(Excerpts from a dataset)
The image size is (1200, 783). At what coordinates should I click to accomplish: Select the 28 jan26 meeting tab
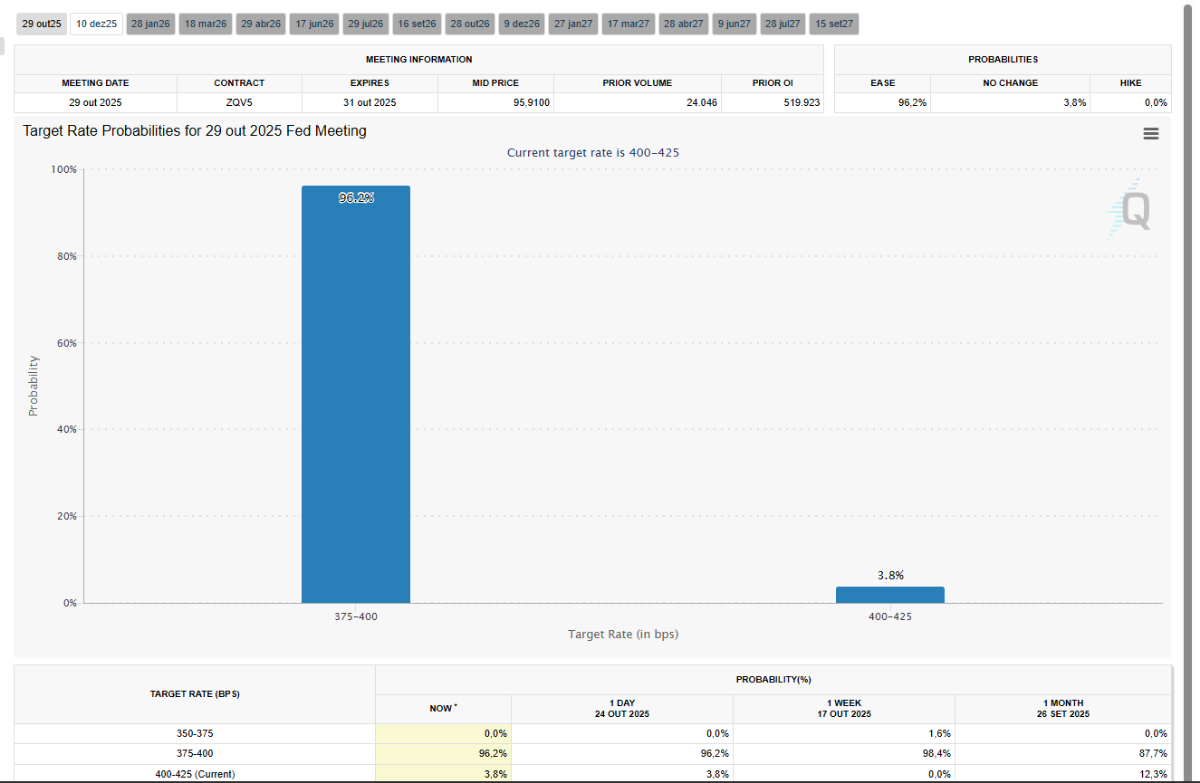pyautogui.click(x=151, y=24)
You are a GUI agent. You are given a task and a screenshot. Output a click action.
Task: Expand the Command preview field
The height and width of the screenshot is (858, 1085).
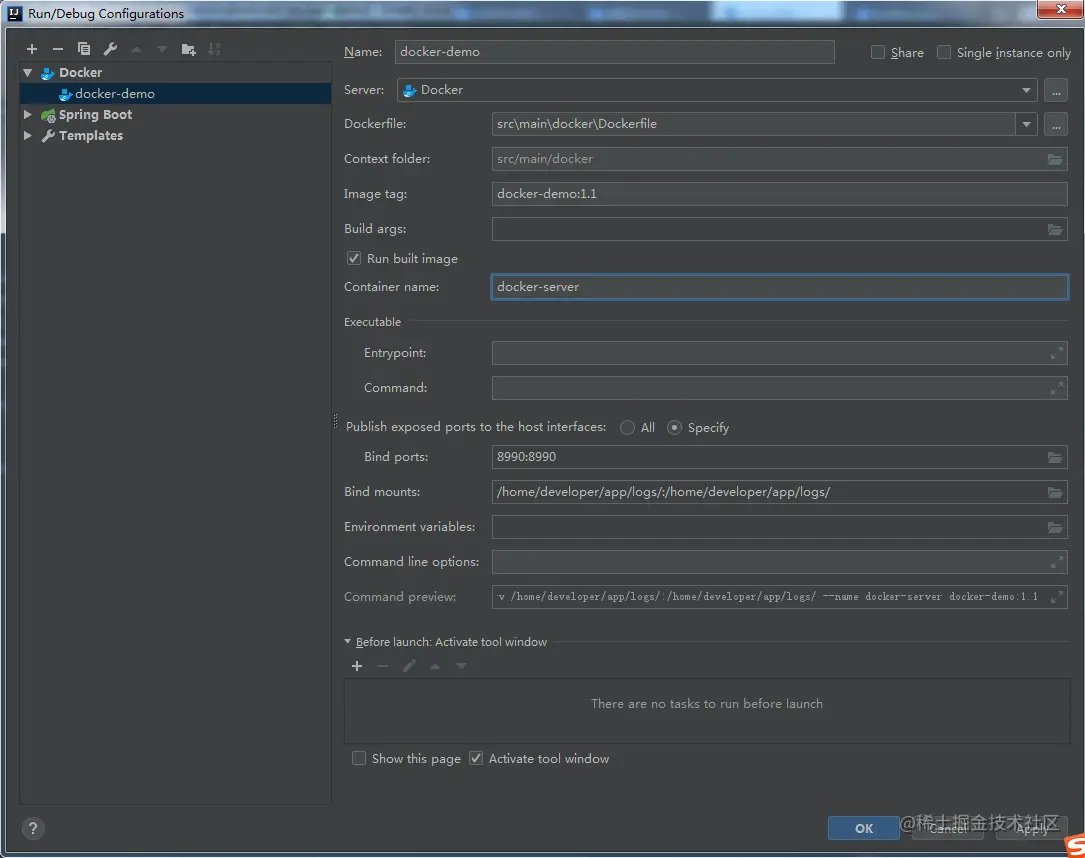1057,596
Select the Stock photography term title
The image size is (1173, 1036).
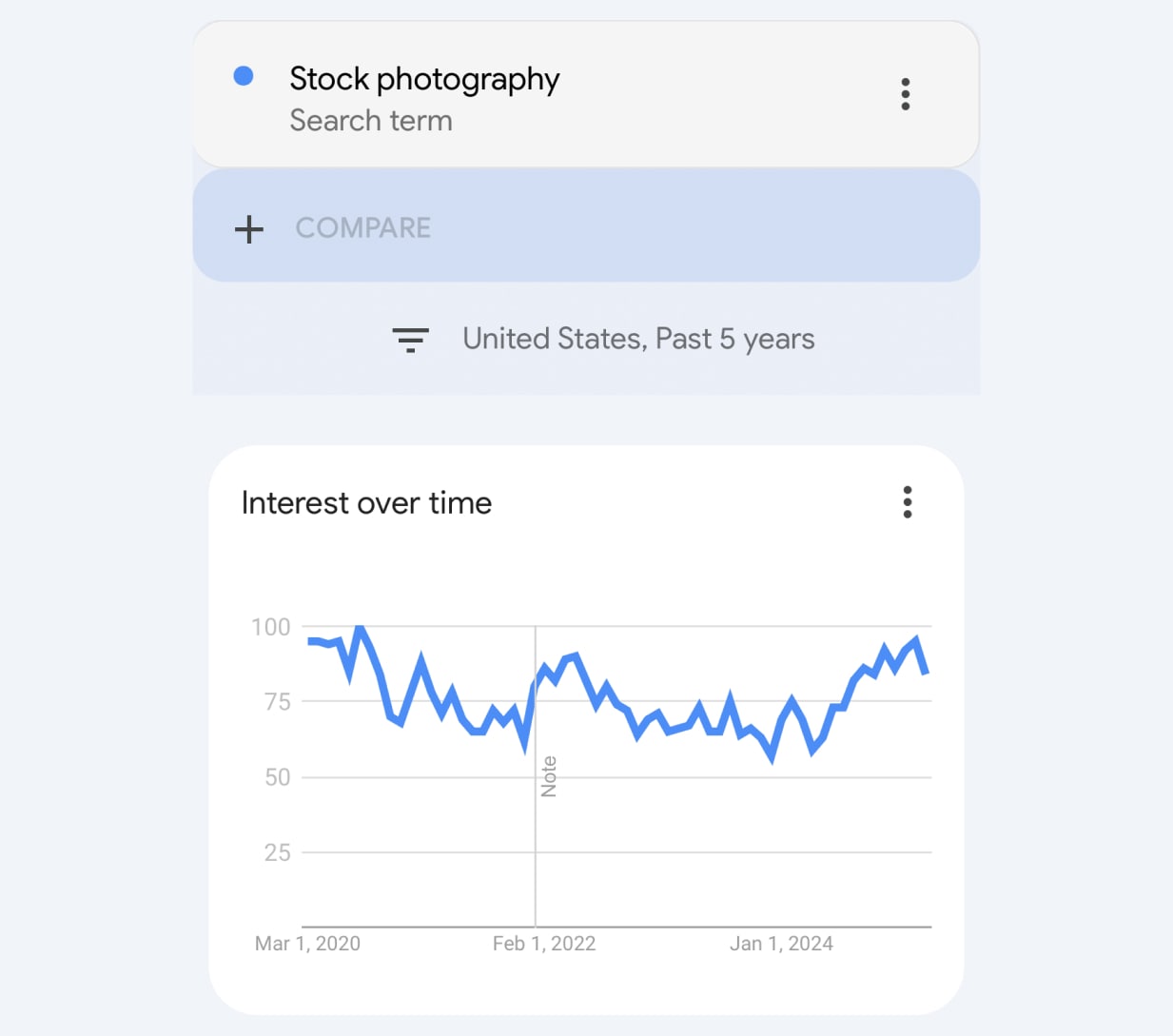pos(424,79)
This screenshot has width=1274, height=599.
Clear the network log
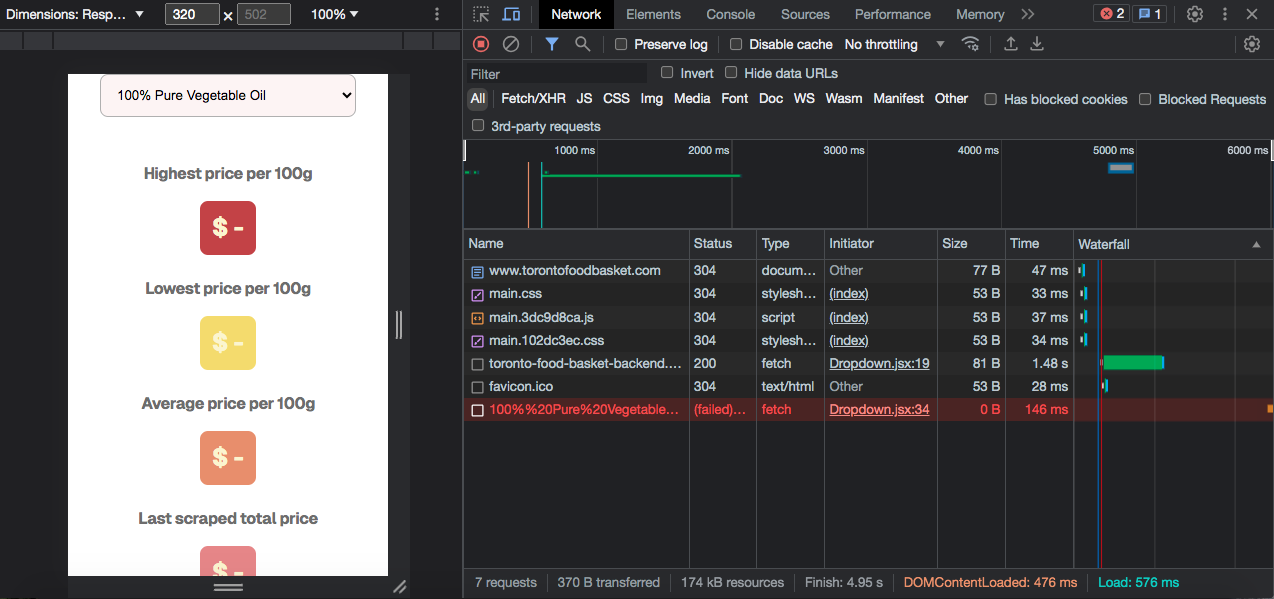[511, 44]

> _Directions for this task_
Repeat the records above exactly. No pictures go into the repeat.

> _Solution to the problem_
The image size is (1200, 783). At what coordinates should I click to accomplish: Select the 28 jan26 meeting tab
pyautogui.click(x=151, y=24)
You are a GUI agent. You are given a task and a screenshot. Output a click action.
Task: Expand the Command preview field
The height and width of the screenshot is (858, 1085).
1057,596
Select the Stock photography term title
The image size is (1173, 1036).
pos(424,79)
This screenshot has width=1274, height=599.
Clear the network log
[511, 44]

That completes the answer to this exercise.